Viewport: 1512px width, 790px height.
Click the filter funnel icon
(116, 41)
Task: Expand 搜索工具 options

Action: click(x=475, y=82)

▸ WORK REQUIRED
Whatever appears in the lines above should be copied exactly.

▸ EXERCISE RESPONSE
Viewport: 1512px width, 790px height.
Click the filter funnel icon
(116, 41)
Task: Expand 搜索工具 options

Action: click(x=475, y=82)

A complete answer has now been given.